An RDBMS provides availability, but only when there is connectivity between the client accessing the RDBMS and the RDBMS itself.
[…] there are several well-known approaches that can be employed to compensate for the lack of Partition tolerance. One of these approaches is commonly referred to as master/slave replication.
RDBMS are not available by themselves. Leaving aside the connectivity issue, RDBMS can become busy performing complex operations or run out of resources and so they can be unavailable.
What the article identifies as a solution for dealing with partition tolerance, master/slave setups are meant in fact to provide some level of availability. But with master/slave consistency becomes only “eventual consistency”.
The other approach mentioned — sharding — is indeed a solution meant to provide some level of partition tolerance. But without replication it gives up to availability.
As side notes:
- it was interesting to learn that GigaSpaces can behave as either an CA or AP system, depending on the configurable replication scheme (sync vs async).
- I am wondering if there are any CP solutions out there. I’d speculate that financial services would probably be required to be CP (if distributed).

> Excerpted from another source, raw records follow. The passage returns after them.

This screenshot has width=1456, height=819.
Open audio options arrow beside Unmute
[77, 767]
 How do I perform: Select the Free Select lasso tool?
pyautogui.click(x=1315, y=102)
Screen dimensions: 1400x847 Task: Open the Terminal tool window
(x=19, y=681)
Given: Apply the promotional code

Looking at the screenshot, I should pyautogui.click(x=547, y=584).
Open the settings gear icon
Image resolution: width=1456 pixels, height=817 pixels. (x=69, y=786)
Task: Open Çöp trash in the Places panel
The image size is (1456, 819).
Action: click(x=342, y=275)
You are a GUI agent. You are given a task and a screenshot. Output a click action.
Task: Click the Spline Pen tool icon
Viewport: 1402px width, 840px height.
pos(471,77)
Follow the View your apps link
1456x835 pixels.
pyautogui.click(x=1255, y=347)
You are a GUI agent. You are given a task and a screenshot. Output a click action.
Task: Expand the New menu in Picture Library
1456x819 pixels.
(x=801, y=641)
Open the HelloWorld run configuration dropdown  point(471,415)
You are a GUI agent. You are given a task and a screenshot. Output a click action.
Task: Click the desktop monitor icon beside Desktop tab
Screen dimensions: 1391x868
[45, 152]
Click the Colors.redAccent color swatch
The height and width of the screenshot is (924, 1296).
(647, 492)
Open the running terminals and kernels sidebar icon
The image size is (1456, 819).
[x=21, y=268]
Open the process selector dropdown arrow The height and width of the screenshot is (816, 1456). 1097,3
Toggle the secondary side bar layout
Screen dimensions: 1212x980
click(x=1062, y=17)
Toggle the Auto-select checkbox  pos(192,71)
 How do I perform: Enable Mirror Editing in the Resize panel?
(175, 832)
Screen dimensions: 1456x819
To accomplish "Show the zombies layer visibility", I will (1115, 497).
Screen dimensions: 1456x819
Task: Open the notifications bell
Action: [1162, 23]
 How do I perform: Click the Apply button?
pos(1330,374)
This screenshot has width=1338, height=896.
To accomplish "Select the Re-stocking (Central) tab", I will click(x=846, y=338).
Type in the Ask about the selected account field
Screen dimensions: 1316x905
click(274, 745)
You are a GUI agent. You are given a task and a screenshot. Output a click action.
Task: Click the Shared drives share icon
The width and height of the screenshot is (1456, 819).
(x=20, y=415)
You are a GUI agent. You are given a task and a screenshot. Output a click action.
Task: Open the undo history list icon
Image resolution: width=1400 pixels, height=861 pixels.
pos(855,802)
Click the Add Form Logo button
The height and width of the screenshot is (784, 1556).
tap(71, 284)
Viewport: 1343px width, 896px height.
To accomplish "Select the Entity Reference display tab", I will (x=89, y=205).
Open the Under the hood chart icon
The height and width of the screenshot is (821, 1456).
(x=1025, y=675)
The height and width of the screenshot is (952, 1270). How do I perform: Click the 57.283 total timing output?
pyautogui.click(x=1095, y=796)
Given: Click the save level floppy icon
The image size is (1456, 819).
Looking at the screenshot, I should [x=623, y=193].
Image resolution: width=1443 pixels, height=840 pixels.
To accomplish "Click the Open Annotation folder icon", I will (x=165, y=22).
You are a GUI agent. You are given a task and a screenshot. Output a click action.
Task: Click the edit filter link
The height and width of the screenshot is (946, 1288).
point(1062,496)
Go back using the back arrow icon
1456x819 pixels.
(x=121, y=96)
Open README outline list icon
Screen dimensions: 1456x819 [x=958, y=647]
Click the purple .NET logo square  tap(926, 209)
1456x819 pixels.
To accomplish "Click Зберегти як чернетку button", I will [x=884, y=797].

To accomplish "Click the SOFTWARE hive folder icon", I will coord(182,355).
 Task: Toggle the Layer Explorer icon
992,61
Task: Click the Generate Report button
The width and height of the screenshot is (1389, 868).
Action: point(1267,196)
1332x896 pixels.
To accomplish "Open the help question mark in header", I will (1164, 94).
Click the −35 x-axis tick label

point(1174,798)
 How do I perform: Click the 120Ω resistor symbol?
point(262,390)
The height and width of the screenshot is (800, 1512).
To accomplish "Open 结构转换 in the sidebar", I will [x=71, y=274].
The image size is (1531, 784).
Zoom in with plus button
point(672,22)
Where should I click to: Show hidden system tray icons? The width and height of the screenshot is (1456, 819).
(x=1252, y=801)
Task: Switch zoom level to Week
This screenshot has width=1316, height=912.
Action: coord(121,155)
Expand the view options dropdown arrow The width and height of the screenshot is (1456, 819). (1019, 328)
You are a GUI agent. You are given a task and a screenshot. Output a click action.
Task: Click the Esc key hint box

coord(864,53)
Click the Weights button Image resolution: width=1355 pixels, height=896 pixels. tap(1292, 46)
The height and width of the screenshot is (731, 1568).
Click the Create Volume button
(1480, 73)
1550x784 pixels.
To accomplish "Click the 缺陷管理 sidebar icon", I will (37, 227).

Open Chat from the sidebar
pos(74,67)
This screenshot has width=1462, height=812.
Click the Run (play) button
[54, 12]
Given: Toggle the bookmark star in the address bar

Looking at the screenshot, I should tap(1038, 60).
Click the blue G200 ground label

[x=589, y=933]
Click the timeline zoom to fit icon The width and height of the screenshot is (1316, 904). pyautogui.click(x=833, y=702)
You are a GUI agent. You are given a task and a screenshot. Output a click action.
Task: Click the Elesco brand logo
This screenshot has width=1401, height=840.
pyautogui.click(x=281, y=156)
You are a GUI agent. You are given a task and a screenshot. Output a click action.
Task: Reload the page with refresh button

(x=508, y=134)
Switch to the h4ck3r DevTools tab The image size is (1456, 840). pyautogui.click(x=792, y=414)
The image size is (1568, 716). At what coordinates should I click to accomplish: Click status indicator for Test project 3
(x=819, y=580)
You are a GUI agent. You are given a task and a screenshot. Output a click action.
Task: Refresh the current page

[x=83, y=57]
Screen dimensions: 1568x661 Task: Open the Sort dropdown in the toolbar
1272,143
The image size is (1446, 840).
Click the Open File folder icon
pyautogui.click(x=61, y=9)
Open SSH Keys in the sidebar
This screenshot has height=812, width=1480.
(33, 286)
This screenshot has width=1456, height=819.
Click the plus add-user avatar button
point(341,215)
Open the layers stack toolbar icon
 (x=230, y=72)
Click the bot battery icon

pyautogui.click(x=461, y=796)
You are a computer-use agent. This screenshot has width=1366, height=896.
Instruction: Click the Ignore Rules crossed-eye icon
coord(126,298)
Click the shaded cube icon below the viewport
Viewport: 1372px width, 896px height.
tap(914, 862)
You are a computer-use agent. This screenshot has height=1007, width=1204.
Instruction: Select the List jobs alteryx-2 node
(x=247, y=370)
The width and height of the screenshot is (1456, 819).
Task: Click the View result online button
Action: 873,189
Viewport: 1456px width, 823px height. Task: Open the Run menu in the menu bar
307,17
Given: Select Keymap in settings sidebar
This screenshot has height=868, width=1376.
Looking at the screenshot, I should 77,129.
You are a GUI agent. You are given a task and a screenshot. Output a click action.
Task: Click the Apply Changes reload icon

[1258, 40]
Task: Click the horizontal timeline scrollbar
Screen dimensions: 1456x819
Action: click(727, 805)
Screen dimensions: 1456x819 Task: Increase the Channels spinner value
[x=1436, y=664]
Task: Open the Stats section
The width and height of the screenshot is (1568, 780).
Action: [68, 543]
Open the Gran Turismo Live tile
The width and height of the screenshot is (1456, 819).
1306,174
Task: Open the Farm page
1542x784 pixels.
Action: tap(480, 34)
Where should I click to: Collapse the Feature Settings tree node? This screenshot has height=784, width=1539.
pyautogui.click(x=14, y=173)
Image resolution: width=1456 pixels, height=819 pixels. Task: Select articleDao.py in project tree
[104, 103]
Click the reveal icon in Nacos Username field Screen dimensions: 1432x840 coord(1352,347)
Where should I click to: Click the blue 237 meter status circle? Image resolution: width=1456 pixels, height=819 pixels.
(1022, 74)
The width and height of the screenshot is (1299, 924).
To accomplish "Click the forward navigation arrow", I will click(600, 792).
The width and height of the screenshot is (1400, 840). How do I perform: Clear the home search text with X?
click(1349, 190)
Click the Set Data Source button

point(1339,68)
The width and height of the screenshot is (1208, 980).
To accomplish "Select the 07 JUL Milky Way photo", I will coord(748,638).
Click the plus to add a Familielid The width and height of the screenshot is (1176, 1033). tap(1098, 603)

via: http://javathink.blogspot.com/2010/01/characterizing-enterprise-systems-using.html
Tuesday, 8 December 2009
Understanding Amazon Dynamo by Building it in Erlang
This is what I expect to become a great article series on the Amazon Dynamo paper. The author, Will Larson, suggests a different path of understanding the inner workings of this system:
I decided that a good way to record the ideas (as well as solidify them in my mind) was to go through the process of writing a distributed key-value store, and then incrementally add the enhancements discussed in the Dynamo paper. By the end of this series we’ll have re-implemented most of the interesting ideas from Dynamo in a distributed Erlang system.
He sounds really excited to have to deal with the concepts introduced in the Dynamo paper: consistent hashing, merkle trees, vector clocks, gossip protocols, sloppy quorums) and so far has published the first part: Hands On Review of the Dynamo Paper and the 2nd Durable Writes & Consistent Reads.